Ketika dana baru masuk ke pasar, tidak banyak pihak yang langsung bersedia menjual. Pemburu momentum justru ingin membeli lebih banyak. Fixed-allocator baru menjual setelah harga naik. Value investor sering memilih menunggu.

Akibatnya, arus modal baru dapat mendorong harga naik bahkan tanpa perubahan fundamental yang berarti.

Membeli Karena Harus

Dana pensiun menerima setoran setiap bulan. Investor individu membeli saham setiap kali menerima gaji. Banyak institusi juga harus berinvestasi untuk memenuhi target imbal hasil atau mandat tertentu.

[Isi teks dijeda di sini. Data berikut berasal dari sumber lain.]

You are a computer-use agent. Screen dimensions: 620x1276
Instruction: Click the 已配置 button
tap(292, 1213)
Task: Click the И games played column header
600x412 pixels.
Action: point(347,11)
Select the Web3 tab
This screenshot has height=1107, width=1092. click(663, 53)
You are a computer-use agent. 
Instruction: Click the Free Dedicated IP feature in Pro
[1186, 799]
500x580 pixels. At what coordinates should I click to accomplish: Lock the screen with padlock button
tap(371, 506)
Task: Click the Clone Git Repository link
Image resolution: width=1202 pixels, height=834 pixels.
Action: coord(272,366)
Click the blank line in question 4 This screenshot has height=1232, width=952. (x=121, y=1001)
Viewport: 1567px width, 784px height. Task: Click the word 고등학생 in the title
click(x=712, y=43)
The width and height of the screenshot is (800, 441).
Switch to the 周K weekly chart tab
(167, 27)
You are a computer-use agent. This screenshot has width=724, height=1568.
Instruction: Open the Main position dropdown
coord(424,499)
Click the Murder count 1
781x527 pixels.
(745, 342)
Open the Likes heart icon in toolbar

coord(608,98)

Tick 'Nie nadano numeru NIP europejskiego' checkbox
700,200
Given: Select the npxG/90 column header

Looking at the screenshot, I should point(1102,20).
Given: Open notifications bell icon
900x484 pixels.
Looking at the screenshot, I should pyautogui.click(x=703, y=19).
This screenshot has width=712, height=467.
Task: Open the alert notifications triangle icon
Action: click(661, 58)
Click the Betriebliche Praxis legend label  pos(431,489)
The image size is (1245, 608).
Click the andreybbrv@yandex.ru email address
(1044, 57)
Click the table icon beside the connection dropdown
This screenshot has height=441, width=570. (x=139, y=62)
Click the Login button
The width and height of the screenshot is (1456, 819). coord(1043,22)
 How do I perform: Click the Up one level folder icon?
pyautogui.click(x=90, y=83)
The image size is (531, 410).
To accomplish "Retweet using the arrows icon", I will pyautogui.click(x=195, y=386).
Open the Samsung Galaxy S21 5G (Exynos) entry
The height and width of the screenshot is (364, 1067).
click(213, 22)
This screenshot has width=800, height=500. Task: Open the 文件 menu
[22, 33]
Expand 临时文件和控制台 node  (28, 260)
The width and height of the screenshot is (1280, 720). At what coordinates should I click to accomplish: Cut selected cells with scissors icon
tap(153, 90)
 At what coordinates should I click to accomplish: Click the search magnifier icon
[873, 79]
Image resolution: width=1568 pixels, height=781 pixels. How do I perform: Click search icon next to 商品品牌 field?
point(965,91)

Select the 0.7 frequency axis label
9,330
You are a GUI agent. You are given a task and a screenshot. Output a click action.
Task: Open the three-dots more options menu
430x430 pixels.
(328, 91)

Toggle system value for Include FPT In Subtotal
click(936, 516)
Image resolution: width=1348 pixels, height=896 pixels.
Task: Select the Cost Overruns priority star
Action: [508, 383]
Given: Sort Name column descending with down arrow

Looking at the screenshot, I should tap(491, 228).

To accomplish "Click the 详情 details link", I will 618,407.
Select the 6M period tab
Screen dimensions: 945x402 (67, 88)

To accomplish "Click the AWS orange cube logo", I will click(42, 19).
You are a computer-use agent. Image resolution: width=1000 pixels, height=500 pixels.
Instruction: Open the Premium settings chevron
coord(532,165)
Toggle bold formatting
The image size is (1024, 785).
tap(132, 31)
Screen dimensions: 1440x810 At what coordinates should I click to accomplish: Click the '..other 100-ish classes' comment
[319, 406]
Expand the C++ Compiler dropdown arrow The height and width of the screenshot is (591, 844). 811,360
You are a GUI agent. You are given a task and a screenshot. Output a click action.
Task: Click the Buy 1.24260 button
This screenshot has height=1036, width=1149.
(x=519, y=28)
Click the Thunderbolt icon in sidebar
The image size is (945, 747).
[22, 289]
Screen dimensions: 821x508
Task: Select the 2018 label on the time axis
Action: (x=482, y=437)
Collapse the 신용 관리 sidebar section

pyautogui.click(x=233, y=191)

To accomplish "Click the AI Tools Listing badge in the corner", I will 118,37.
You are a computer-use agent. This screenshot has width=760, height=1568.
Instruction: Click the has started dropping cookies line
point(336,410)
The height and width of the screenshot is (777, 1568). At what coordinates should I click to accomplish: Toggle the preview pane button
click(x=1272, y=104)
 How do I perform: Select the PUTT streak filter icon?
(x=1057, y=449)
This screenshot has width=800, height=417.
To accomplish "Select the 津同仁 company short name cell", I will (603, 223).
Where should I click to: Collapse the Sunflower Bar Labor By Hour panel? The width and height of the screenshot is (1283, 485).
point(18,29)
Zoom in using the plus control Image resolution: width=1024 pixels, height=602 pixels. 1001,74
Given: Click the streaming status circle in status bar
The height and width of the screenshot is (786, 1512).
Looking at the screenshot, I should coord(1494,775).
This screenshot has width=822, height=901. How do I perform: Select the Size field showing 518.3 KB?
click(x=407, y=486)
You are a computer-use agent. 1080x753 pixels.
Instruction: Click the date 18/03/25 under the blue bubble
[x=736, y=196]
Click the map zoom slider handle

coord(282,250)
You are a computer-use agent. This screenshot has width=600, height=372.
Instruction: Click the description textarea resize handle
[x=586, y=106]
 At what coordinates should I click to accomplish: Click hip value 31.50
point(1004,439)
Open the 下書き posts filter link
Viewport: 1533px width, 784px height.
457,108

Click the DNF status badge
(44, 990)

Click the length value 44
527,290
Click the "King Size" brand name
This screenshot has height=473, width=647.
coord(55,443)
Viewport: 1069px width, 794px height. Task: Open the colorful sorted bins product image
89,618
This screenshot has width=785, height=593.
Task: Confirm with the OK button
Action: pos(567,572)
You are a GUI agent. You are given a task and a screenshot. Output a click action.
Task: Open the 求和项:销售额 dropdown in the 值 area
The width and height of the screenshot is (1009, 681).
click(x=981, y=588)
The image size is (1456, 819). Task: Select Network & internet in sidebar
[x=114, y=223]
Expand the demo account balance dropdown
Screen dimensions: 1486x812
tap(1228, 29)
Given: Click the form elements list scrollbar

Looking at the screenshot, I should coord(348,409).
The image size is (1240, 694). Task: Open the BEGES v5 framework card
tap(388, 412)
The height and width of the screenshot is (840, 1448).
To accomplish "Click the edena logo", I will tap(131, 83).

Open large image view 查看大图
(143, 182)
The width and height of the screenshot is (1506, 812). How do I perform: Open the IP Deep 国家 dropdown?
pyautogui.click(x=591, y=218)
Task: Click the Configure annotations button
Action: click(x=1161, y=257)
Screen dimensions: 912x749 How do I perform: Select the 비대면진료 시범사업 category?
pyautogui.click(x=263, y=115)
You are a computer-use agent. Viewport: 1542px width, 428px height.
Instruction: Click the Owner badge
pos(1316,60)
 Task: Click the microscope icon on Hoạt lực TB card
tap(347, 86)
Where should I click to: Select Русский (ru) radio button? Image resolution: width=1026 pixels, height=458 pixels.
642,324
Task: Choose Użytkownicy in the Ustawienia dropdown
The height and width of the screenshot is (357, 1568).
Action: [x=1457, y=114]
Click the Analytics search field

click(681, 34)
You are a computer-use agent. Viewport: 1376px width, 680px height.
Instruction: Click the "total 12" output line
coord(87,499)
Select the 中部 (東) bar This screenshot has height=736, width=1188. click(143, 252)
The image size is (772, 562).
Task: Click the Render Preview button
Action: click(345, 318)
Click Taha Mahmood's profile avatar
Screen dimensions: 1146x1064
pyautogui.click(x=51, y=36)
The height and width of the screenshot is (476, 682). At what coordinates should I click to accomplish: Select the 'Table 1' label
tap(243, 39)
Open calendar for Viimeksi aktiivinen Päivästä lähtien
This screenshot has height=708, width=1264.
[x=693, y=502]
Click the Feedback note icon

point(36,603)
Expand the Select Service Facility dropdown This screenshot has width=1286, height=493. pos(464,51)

Mereka membeli bukan karena baru menemukan informasi bahwa laba perusahaan akan melonjak tahun depan.

Mereka membeli karena memang harus membeli.

Namun transaksi itu tetap memengaruhi harga.

Membaca Pasar dengan Lebih Hati-Hati

Selama ini indeks saham sering diperlakukan sebagai alat untuk membaca masa depan ekonomi. Ketika pasar naik, ekonomi dianggap membaik. Ketika pasar turun, kekhawatiran mulai muncul.

Tetapi jika harga juga dipengaruhi oleh likuiditas, arus modal, dan struktur pasar, hubungan tersebut menjadi tidak sesederhana itu.

Pasar tetap mengandung informasi. Hanya saja informasi itu bercampur dengan banyak faktor lain yang tidak selalu berkaitan dengan fundamental.

Mesin Peramal yang Tidak Sempurna

Investor sudah lama memperlakukan pasar saham seperti mesin peramal masa depan.

Kadang mesin itu bekerja sangat baik. Kadang tidak.

Yang semakin jelas adalah bahwa harga saham tidak hanya mencerminkan apa yang dipikirkan investor tentang masa depan. Ia juga mencerminkan siapa yang sedang membeli, siapa yang enggan menjual, dan berapa banyak uang yang sedang beredar.

Pasar saham tetap berguna. Namun seperti banyak peramal lainnya, ia tidak selalu melihat masa depan sejelas yang sering dibayangkan.